The XRP Ledger was created before Ripple the company existed. The XRPL is open-source and decentralized — it would continue to operate even if Ripple ceased to exist. Learn about the team on our Ripple Leadership page.
How Does XRP's Escrow System Work?
55,000,000,000 XRP
Locked into cryptographically enforced escrow contracts on the XRP Ledger
Every month, up to 1 billion XRP unlocks automatically (enforced by the protocol), but Ripple typically re-escrows 60-80% immediately. Only 200-300 million XRP enters potential circulation each month. As of February 2026, approximately 33.9 billion XRP remains in escrow.
Read our comprehensive deep dive: XRP Escrow: The Complete Guide →
The SEC Case and Regulatory Clarity
In December 2020, the SEC sued Ripple Labs, alleging that XRP was an unregistered security. After years of litigation, Judge Analisa Torres ruled in July 2023 that XRP sold on public exchanges to retail investors is not a security. This was a landmark decision for the entire cryptocurrency industry.
In August 2024, Ripple was ordered to pay $125 million in civil penalties — far less than the SEC's original demand of nearly $2 billion. Following this clarity, major U.S. exchanges relisted XRP, and multiple firms filed for spot XRP ETFs.
Learn more in our complete history and timeline.
XRP in 2026 and Beyond
With the SEC case largely resolved, XRP is entering a new chapter.

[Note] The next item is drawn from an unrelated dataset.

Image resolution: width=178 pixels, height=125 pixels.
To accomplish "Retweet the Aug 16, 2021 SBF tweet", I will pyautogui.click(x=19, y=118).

Key developments to watch:
XRP Spot ETFs
Multiple applications filed by Bitwise, Canary Capital, 21Shares, and WisdomTree
XRP Futures
Listed on CME with futures-based ETFs already trading
Institutional Adoption
Ripple's acquisition strategy creating full-stack financial infrastructure
RLUSD Growth
Stablecoin market cap surpassing $1.26 billion
Global Regulatory Clarity
Favorable regulations in the US, UK, Singapore, UAE, and beyond
Why Does XRP Matter?
The global cross-border payments market moves over $150 trillion annually, yet the infrastructure behind it is decades old. International wire transfers still take 3-5 business days, cost $25-50 in fees, and require trillions locked in pre-funded accounts. XRP was designed to fix this — offering settlement in seconds for fractions of a cent.
Beyond payments, XRP represents a shift toward an "Internet of Value" — a world where money moves as easily as information. With Ripple's growing institutional infrastructure, RLUSD stablecoin, and potential ETF products, XRP is positioned at the intersection of traditional finance and blockchain technology.
Common Mistakes to Avoid
“Ripple and XRP are the same thing”
Ripple is a company; XRP is a decentralized digital asset. They are related but distinct. XRP would continue to exist even if Ripple ceased operations.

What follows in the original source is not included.